→ **WHAT YOU WILL DO**
Beginning with the first line of the data below, set down each line exactly through the line that contains "Screen dimensions: 600x363".

Stored data entries:
***

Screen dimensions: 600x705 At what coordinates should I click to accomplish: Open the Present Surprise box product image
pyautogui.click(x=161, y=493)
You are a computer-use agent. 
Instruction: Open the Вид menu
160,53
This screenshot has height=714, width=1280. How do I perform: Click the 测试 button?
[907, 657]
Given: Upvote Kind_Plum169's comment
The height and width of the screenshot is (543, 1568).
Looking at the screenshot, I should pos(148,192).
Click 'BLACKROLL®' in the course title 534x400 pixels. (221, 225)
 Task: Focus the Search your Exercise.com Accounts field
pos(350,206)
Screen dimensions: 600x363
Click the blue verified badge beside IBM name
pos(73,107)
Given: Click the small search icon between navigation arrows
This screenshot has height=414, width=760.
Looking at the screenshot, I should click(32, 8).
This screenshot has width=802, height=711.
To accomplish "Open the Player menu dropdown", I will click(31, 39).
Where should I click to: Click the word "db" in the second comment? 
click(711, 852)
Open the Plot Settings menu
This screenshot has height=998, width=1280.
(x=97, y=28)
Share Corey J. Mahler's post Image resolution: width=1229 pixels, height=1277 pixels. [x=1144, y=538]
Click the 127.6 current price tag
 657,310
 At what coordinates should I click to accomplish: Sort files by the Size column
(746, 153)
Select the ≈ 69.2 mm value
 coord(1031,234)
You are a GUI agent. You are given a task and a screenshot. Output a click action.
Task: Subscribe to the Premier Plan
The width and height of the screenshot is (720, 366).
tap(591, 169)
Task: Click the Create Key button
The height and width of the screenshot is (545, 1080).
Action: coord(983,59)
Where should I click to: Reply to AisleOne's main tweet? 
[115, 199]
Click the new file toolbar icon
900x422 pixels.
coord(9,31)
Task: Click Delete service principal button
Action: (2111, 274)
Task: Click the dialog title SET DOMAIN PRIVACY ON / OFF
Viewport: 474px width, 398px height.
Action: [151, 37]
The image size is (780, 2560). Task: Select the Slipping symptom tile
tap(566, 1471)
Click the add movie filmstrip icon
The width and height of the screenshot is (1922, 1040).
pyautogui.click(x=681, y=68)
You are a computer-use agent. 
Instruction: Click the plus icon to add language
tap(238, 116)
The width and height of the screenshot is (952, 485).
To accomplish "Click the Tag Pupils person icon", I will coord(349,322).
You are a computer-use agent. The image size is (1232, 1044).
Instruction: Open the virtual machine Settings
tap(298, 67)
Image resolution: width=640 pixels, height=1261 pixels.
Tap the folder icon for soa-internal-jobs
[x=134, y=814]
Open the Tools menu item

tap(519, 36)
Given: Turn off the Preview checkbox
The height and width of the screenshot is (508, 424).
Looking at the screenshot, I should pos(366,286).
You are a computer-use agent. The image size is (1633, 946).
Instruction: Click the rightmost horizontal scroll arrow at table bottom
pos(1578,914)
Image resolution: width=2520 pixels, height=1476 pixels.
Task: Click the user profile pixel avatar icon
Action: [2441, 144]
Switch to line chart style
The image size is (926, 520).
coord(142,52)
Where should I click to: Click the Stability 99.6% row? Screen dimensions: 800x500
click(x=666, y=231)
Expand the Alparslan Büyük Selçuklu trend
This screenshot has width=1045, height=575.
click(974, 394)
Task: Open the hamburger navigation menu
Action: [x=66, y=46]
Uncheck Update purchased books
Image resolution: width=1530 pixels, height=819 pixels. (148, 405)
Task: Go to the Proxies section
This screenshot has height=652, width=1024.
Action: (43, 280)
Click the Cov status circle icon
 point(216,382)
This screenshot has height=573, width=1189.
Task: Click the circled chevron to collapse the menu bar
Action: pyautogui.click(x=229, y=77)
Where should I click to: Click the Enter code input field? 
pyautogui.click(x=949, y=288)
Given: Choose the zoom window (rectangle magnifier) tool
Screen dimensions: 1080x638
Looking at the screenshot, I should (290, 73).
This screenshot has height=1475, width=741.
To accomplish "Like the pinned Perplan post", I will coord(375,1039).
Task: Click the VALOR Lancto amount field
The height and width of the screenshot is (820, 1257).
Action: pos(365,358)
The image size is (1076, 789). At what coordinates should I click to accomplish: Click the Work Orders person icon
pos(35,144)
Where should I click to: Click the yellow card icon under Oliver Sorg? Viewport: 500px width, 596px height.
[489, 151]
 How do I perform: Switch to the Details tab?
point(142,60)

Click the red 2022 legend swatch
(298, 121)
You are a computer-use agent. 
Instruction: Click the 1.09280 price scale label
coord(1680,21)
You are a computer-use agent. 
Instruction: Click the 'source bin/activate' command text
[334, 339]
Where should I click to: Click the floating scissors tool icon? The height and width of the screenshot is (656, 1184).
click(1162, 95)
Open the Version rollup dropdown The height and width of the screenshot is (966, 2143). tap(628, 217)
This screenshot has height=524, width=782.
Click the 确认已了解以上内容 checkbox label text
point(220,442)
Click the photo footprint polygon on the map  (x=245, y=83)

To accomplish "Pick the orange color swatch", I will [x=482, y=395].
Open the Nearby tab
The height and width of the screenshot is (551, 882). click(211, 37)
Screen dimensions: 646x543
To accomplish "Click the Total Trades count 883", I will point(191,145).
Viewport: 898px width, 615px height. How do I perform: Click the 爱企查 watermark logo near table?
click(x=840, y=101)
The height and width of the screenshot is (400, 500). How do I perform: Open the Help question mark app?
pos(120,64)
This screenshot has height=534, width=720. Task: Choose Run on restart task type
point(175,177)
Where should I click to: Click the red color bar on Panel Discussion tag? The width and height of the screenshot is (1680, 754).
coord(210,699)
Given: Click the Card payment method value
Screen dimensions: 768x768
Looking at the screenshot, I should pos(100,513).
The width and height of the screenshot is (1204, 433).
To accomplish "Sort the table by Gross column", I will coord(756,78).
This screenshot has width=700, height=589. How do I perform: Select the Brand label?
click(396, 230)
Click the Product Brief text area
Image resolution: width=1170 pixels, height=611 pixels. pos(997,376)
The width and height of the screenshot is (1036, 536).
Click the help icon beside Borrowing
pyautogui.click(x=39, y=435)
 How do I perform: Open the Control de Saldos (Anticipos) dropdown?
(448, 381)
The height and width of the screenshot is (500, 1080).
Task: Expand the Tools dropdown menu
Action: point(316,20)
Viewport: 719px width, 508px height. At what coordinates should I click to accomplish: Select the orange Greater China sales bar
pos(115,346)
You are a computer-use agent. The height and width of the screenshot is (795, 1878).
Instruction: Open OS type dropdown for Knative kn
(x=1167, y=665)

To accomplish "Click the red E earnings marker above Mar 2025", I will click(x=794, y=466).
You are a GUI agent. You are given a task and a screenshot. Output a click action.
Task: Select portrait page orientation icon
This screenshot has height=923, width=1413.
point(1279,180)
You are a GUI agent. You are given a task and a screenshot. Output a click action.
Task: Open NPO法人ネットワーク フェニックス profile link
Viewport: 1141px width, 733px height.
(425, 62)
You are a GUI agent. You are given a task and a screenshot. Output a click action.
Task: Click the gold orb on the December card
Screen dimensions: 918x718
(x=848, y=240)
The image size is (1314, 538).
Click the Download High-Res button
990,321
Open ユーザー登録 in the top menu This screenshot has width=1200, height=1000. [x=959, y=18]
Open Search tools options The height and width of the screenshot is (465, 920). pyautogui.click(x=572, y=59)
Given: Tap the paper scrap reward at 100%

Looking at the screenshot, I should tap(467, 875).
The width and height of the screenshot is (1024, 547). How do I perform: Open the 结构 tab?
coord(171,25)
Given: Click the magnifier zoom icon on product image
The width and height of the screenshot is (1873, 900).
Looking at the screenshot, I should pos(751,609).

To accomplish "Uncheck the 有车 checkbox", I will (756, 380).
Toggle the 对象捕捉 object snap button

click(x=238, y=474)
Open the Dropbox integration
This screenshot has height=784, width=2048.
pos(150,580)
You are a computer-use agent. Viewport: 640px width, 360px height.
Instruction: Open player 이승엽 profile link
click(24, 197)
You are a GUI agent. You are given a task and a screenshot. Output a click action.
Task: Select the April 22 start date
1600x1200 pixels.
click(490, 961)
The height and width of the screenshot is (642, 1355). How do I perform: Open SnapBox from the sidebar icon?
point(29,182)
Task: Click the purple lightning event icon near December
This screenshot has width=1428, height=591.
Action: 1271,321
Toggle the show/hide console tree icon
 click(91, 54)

***

→ **RESULT OF THIS EXERCISE**
Screen dimensions: 600x705 At what coordinates should I click to accomplish: Open the Present Surprise box product image
pyautogui.click(x=161, y=493)
You are a computer-use agent. 
Instruction: Open the Вид menu
160,53
This screenshot has height=714, width=1280. How do I perform: Click the 测试 button?
[907, 657]
Given: Upvote Kind_Plum169's comment
The height and width of the screenshot is (543, 1568).
Looking at the screenshot, I should pos(148,192).
Click 'BLACKROLL®' in the course title 534x400 pixels. (221, 225)
 Task: Focus the Search your Exercise.com Accounts field
pos(350,206)
Screen dimensions: 600x363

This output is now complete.